Collected data entries
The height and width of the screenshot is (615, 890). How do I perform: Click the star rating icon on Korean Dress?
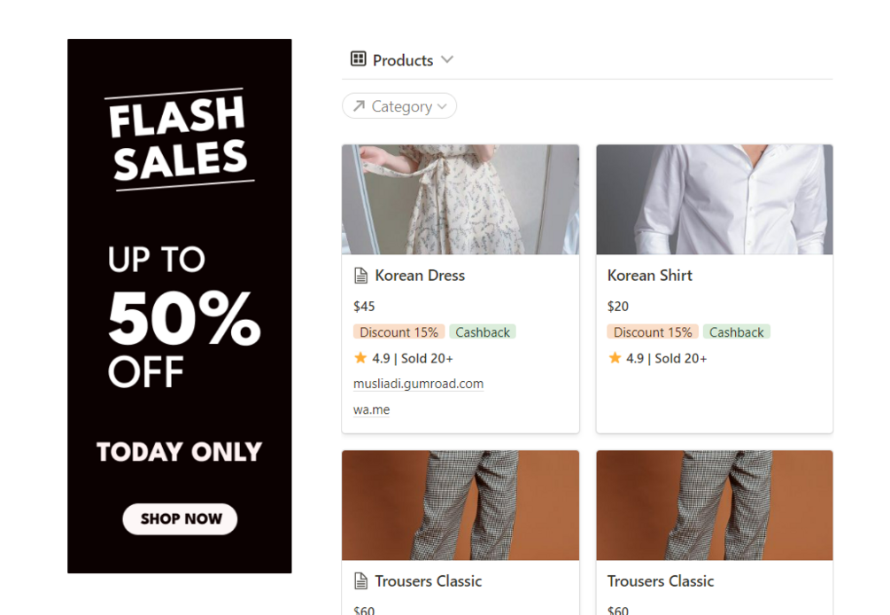click(x=360, y=358)
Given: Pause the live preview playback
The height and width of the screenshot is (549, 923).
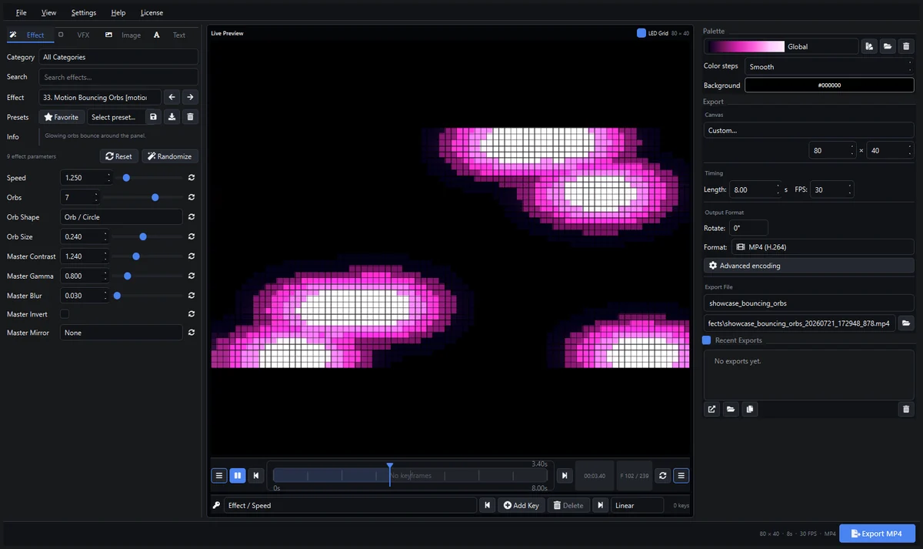Looking at the screenshot, I should point(238,476).
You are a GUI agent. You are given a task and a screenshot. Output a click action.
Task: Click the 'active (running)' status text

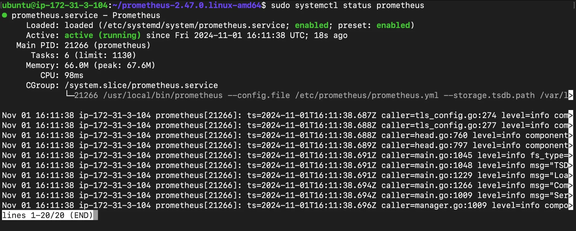[x=103, y=35]
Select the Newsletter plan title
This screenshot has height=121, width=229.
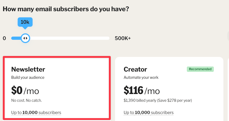pyautogui.click(x=28, y=69)
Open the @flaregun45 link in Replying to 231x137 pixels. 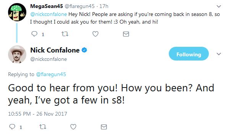click(x=51, y=74)
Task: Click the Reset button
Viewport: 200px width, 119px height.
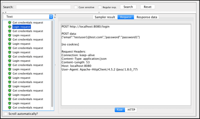Action: [x=148, y=7]
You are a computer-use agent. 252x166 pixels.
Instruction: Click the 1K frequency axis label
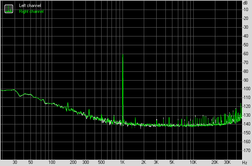click(123, 162)
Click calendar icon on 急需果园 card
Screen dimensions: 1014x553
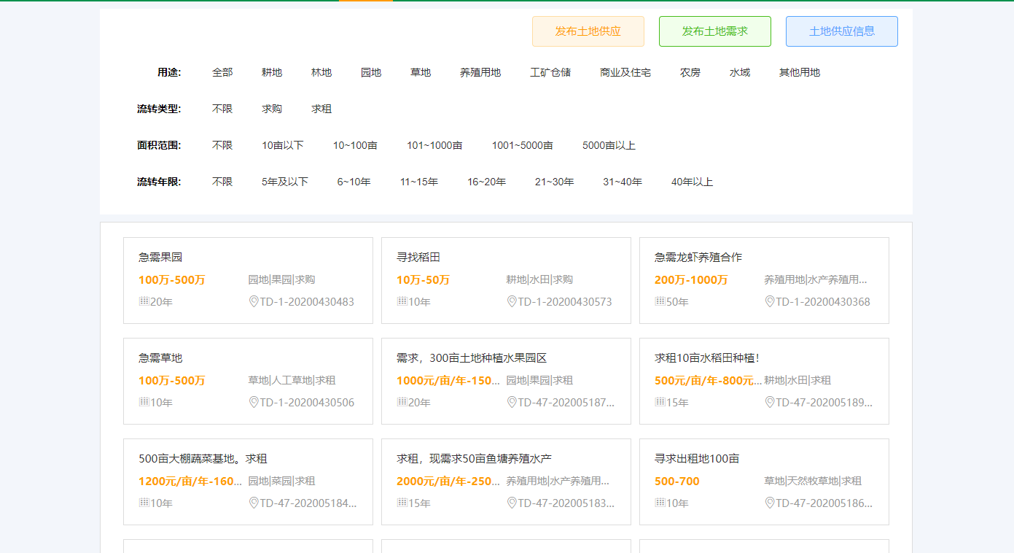coord(144,301)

> **Work item**: For this task, give again exactly the lines from the line with "Click calendar icon on 急需果园 card" through the end of the entries, including both ends, and omit the pictures.

> **Task output**:
Click calendar icon on 急需果园 card
Screen dimensions: 1014x553
coord(144,301)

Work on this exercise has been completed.